CSX's principal operating subsidiary, CSX Transportation, Inc. (“CSXT”), provides an important link to the transportation supply chain through its approximately 21,000 route mile rail network, which serves major population centers in 23 states east of the Mississippi River, the District of Columbia and the Canadian provinces of Ontario and Quebec. The Company's intermodal business links customers to railroads via trucks and terminals.

Other entities
In addition to CSXT, the Company’s subsidiaries include CSX Intermodal Terminals, Inc. (“CSX Intermodal Terminals”), Total Distribution Services, Inc. (“TDSI”), Transflo Terminal Services, Inc. (“Transflo”), CSX Technology, Inc. (“CSX Technology”) and other subsidiaries. CSX Intermodal Terminals owns and operates a system of intermodal terminals, predominantly in the eastern United States and also performs drayage services (the pickup and delivery of intermodal shipments) for certain customers and trucking dispatch operations. TDSI serves the automotive industry with distribution centers and storage locations. Transflo connects non-rail served customers to the many benefits of rail by transferring products from rail to trucks. The biggest Transflo markets are chemicals and agriculture, which include shipments of plastics and ethanol. CSX Technology and other subsidiaries provide support services for the Company.     

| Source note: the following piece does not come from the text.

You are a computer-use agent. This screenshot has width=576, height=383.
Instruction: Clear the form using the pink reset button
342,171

CSX’s other holdings include CSX Real Property, Inc. ("CSX Real Property"), a subsidiary responsible for the Company’s real estate sales, leasing, acquisition and management and development activities. As substantially all of CSX Real Property's remaining activities are focused on supporting railroad operations, beginning in first quarter 2017, all results of these activities are included in operating income. Previously, these activities were classified as operating or non-operating based on the nature of the activity and were not material for any periods presented.

Basis of Presentation
In the opinion of management, the accompanying consolidated financial statements contain all normal, recurring adjustments necessary to fairly present the following:
  
Consolidated income statements for the three months ended March 31, 2017 and March 25, 2016;
Consolidated comprehensive income statements for the three months ended March 31, 2017 and March 25, 2016;
Consolidated balance sheets at March 31, 2017 and December 30, 2016; and
Consolidated cash flow statements for the three months ended March 31, 2017 and March 25, 2016.

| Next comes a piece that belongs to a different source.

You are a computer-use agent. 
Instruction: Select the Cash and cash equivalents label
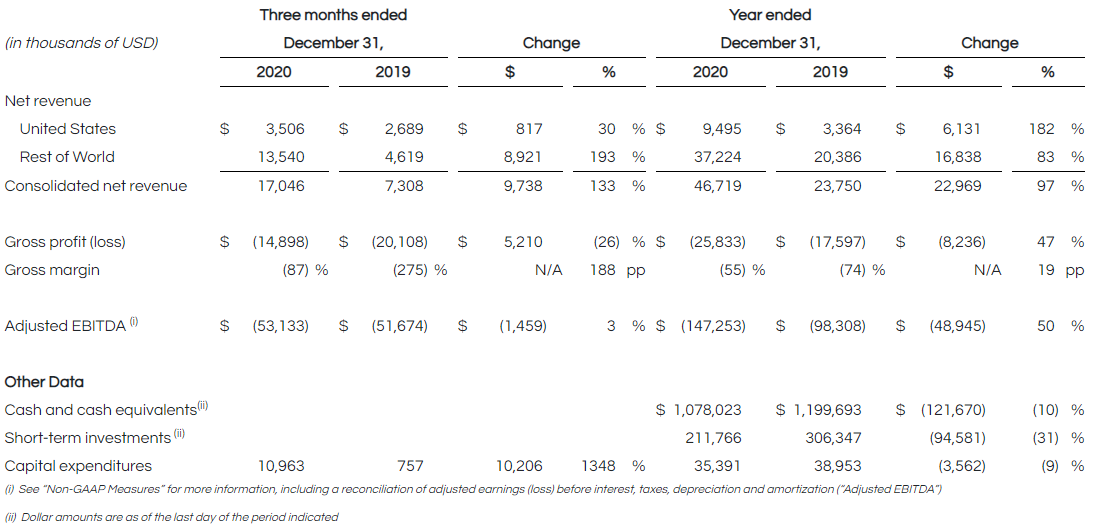click(104, 410)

Pursuant to the rules and regulations of the Securities and Exchange Commission (“SEC”), certain information and disclosures normally included in the notes to the annual financial statements prepared in accordance with U.S. generally accepted accounting principles (“GAAP”) have been omitted from these interim financial statements. CSX suggests that these financial statements be read in conjunction with the audited financial statements and the notes included in CSX's most recent annual report on Form 10-K and any subsequently filed current reports on Form 8-K.
NOTE 1.    Nature of Operations and Significant Accounting Policies, continued

Fiscal Year
CSX follows a 52/53 week fiscal reporting calendar with the last day of each reporting period ending on a Friday:
The first fiscal quarters of 2017 and 2016 consisted of 13 weeks ending on March 31, 2017 and March 25, 2016, respectively.
Fiscal year 2017 will consist of 52 weeks ending on December 29, 2017.
Fiscal year 2016 consisted of 53 weeks ending on December 30, 2016.
    
Except as otherwise specified, references to “first quarter(s)” or “three months” indicate CSX's fiscal periods ending March 31, 2017 and March 25, 2016, and references to "year-end" indicate the fiscal year ended December 30, 2016.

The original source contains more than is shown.